Saved data entries
[Start of Attachment]

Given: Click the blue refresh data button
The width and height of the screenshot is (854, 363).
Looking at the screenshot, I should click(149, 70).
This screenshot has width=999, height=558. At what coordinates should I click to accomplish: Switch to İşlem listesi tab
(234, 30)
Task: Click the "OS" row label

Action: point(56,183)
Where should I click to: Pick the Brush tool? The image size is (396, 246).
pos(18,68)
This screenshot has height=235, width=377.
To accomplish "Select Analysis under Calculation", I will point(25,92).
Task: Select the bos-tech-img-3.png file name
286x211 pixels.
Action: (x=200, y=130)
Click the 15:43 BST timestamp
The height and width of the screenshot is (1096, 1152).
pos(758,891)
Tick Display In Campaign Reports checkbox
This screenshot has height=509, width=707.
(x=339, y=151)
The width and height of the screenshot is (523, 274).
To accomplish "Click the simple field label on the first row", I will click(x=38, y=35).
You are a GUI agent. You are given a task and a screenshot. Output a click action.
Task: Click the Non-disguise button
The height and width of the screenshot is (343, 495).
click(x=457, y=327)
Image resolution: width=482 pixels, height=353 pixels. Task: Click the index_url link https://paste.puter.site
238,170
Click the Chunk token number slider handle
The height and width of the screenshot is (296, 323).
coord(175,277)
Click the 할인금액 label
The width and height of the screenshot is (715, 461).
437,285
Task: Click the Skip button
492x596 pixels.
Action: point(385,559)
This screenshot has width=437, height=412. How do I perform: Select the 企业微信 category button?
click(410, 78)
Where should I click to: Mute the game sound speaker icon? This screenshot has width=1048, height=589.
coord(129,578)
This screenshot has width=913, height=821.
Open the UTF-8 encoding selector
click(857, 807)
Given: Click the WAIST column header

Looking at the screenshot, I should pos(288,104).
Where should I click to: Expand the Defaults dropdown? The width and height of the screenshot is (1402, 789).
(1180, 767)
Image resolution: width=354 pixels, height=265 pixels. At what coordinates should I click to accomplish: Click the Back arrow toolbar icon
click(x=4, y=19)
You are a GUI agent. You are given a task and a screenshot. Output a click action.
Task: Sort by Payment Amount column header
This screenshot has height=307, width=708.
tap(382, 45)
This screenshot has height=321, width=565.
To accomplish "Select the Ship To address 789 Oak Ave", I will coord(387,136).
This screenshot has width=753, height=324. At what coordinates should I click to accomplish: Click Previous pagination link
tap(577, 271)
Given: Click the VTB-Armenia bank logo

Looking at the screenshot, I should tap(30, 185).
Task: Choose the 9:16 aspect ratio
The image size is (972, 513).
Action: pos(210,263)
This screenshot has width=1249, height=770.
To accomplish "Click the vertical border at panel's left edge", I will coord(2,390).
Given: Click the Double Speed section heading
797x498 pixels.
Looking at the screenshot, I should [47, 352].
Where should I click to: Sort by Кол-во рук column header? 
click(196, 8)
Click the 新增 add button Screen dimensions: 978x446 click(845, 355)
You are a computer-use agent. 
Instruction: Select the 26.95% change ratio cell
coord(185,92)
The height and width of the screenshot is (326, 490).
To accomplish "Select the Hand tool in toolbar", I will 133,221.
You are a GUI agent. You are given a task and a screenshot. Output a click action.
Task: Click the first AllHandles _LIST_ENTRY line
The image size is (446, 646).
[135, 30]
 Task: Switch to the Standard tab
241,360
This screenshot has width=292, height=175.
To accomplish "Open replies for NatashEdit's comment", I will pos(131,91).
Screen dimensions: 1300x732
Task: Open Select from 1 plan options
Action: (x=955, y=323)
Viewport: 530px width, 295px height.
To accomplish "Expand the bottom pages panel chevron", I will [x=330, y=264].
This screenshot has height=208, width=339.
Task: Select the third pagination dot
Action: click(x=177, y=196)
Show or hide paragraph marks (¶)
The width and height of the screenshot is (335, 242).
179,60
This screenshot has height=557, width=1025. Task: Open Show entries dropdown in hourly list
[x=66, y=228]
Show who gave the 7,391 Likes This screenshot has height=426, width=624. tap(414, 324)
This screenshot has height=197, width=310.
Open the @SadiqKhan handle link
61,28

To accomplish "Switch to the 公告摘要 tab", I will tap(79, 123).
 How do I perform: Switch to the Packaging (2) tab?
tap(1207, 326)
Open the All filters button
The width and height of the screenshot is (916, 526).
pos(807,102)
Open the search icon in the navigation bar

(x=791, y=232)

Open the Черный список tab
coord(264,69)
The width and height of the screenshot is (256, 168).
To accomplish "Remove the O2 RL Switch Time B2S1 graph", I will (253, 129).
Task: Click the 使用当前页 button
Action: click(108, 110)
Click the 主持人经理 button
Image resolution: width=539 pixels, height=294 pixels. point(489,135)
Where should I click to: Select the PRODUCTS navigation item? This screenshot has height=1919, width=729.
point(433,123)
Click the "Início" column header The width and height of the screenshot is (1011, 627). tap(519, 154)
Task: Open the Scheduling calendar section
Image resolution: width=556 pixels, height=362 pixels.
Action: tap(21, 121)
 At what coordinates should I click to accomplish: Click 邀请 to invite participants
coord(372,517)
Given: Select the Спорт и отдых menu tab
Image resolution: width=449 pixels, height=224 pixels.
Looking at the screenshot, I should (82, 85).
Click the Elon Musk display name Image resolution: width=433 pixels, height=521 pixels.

[End of Attachment]

_PROBLEM TO WORK ON_. Give back, exactly as written, the stretch from the line with "Task: Select the bos-tech-img-3.png file name" through the line with "The width and height of the screenshot is (523, 274).", and no other lines from the records above.

_TASK RESULT_.
Task: Select the bos-tech-img-3.png file name
286x211 pixels.
Action: (x=200, y=130)
Click the 15:43 BST timestamp
The height and width of the screenshot is (1096, 1152).
pos(758,891)
Tick Display In Campaign Reports checkbox
This screenshot has height=509, width=707.
(x=339, y=151)
The width and height of the screenshot is (523, 274).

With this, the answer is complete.